So at 50, he started biking. We're not talking loops around the Chain of Lakes in Minneapolis, but riding 350 miles across the dark and frozen Alaskan wilderness. Pedaling 4,200-some miles across the United States. Mountain biking 2,700 rugged miles from Canada to Mexico along the Continental Divide.

And then there's northern Minnesota's Arrowhead 135. While 135 miles might seem like a breeze in comparison, the race is deliberately scheduled for the statistically coldest weekend in January, when temperatures regularly hit 40 below zero. Its finish rate is lower than 50 percent. Seaburg has beat those odds — entering it six times and finishing four.

"The best adventures are those I'm not sure I can finish," said the Hopkins physician, now 57. "And then when I do, it's a big ­accomplishment."

These adventures can entail real danger.
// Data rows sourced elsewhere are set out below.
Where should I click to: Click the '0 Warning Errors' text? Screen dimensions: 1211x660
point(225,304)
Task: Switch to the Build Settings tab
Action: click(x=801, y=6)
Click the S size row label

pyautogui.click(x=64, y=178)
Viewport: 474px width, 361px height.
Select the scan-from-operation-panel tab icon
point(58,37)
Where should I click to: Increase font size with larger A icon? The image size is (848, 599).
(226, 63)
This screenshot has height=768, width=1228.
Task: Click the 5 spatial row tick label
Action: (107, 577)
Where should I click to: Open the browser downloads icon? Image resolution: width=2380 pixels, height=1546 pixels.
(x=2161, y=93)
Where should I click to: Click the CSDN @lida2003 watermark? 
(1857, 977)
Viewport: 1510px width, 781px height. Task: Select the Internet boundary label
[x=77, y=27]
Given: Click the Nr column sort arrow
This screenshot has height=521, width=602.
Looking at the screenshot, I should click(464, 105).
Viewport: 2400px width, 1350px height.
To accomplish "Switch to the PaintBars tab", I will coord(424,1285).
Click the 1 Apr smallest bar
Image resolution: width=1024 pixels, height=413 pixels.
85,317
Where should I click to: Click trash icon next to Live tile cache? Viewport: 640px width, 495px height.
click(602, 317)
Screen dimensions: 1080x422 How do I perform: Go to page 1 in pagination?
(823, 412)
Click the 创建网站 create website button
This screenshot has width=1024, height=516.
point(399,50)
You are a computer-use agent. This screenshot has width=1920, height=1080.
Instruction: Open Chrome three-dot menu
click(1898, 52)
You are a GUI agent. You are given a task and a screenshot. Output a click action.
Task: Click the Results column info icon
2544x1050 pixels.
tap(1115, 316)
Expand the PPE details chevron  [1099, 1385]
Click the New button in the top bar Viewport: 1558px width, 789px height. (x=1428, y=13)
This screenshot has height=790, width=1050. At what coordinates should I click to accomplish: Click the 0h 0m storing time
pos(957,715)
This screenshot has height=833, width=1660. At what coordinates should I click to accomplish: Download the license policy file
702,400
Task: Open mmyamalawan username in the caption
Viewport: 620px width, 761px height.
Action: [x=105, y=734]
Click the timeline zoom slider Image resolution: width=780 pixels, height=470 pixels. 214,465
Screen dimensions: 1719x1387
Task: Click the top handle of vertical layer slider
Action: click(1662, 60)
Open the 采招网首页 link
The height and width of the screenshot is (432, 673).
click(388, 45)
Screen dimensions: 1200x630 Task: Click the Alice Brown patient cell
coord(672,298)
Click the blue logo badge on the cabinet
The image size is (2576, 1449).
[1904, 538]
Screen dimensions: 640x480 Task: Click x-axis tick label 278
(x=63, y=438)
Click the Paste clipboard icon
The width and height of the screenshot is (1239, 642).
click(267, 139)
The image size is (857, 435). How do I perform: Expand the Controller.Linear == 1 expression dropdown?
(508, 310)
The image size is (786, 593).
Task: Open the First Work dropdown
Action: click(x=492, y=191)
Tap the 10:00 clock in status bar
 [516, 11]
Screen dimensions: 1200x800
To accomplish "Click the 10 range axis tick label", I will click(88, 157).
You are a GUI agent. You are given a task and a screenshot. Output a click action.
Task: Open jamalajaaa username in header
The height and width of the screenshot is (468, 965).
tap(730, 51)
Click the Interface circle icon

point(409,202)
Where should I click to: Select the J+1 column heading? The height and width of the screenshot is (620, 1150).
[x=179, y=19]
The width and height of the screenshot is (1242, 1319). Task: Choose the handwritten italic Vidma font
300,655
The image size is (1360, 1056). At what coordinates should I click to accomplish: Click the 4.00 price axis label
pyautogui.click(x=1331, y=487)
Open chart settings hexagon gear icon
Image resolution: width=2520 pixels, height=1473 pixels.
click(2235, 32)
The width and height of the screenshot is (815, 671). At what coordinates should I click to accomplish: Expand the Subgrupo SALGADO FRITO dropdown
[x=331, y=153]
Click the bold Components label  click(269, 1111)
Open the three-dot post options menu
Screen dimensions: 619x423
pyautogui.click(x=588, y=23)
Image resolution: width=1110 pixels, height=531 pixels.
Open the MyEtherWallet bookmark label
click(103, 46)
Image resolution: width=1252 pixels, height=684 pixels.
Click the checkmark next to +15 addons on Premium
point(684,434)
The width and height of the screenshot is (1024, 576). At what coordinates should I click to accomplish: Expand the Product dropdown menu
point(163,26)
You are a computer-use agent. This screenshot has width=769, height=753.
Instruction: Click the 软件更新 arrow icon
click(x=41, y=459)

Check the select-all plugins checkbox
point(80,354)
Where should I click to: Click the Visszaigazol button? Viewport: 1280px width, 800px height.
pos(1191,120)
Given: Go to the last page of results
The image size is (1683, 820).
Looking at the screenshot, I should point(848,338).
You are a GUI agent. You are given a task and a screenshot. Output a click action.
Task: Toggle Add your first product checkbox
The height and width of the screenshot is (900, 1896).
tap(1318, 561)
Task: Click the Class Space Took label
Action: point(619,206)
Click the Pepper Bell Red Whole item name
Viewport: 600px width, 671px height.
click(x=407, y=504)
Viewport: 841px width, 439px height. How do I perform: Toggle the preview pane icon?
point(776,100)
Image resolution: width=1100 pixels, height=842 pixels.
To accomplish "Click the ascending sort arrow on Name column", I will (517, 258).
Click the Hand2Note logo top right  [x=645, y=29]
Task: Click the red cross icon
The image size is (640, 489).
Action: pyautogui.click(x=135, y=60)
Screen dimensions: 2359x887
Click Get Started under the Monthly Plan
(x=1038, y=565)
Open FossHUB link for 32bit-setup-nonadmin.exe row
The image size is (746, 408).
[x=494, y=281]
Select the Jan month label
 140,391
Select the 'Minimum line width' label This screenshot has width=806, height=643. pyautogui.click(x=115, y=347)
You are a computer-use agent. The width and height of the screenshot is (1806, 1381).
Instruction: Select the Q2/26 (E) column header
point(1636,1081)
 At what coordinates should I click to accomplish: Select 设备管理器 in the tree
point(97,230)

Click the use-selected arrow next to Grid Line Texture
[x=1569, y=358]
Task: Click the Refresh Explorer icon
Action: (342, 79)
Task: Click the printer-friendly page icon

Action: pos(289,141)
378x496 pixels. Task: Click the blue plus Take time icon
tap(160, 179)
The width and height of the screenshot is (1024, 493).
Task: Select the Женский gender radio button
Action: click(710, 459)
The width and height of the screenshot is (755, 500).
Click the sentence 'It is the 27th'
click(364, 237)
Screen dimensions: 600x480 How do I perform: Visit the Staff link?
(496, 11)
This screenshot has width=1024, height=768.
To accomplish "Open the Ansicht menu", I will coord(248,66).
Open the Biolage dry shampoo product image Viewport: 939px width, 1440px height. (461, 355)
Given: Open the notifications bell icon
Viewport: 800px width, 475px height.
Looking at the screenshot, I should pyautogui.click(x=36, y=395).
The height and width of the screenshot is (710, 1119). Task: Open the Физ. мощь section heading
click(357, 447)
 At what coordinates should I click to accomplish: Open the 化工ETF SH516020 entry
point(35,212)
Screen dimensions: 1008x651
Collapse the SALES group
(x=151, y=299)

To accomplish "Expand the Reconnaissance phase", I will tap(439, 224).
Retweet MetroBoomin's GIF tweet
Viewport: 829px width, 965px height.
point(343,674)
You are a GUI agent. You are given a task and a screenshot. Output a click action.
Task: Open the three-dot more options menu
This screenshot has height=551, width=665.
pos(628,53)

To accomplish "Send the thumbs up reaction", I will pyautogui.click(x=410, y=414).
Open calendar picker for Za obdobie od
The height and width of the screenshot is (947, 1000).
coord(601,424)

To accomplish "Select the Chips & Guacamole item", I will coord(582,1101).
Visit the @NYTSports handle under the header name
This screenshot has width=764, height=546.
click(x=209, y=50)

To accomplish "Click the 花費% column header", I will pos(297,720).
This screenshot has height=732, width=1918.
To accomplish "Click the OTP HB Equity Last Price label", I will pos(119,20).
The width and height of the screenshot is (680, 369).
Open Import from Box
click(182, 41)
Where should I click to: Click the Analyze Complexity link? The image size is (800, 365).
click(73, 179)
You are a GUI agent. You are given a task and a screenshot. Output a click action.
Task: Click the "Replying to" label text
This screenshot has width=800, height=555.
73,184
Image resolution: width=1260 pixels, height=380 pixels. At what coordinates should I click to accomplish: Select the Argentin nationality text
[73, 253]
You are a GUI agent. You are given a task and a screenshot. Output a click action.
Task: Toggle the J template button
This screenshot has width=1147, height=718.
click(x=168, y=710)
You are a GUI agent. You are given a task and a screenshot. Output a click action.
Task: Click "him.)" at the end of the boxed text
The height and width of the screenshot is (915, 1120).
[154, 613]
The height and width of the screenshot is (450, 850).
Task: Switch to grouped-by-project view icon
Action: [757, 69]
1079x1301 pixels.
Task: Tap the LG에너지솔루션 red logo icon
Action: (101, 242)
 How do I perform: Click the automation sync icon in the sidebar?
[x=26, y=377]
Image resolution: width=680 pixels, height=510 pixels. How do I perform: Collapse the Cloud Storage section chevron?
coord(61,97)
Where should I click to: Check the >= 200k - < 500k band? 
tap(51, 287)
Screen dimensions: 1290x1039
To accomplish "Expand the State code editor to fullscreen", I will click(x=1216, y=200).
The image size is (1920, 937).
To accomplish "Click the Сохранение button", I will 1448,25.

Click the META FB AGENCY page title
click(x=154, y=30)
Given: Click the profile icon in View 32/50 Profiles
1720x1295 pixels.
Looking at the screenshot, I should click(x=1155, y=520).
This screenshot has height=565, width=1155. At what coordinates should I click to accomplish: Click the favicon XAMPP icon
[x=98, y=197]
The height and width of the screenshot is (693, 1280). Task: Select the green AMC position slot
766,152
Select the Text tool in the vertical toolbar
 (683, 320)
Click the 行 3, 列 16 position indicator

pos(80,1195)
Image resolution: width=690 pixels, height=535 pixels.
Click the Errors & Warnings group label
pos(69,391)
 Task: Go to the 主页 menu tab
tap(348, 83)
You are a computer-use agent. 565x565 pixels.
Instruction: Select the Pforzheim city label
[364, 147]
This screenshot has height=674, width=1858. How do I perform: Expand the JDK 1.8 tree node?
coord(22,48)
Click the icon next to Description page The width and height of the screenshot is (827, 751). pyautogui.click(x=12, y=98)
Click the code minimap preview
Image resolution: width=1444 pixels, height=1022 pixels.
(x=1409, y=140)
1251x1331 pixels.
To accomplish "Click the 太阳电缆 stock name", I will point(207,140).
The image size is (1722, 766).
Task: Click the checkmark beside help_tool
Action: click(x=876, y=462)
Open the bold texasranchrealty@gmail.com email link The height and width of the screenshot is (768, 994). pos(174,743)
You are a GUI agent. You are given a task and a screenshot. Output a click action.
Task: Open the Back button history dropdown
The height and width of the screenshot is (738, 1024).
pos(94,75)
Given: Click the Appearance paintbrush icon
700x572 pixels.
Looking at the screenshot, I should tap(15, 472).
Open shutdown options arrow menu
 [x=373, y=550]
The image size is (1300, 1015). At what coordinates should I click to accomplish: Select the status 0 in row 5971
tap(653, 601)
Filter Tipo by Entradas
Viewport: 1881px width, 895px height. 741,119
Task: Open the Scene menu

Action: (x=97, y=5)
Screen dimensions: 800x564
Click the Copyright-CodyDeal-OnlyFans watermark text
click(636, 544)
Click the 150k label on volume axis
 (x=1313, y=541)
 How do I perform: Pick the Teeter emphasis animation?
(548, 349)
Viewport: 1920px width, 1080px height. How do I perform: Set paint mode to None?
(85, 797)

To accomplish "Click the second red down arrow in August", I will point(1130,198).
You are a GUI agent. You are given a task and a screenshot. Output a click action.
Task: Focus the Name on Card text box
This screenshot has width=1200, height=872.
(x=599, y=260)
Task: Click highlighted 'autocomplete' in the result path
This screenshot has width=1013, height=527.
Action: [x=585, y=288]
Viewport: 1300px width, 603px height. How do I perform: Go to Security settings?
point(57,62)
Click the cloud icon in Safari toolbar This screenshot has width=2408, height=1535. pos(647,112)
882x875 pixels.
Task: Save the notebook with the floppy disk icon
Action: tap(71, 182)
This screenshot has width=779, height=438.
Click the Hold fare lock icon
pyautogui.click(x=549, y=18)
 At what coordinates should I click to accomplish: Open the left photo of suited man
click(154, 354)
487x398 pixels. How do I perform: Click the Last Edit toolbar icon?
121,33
In Alaska, he biked alone, often in the dark, over an ever-shifting terrain of blowing snow and wide rivers with patches of open water — fall into one and you could get sucked under the ice and carried away by the current. Sleep was minimal and often outdoors in just a sleeping bag. Seaburg worried that he'd get lost in the middle of nowhere, that his water supply would freeze, that falling snow would soften the trail and force him to walk his bike for miles on his bad ankle.

To Seaburg, it was all worth it.

"First of all, it's beautiful, when you can see it," he said. Beyond that, a successful finish comes with the feeling that "if you can do that, you can do anything."

The Trans Am Bike Race wasn't as scary as the Alaskan race, but midway through it Seaburg hurt his neck and was forced to quit the race to recuperate. Then he had to return to work. But two months later, he went back and finished the course by himself.

At that point, why not just blow it off?

"No!" he said, looking shocked at the suggestion. "No, you have to finish what you start! I couldn't have lived with myself if I hadn't finished."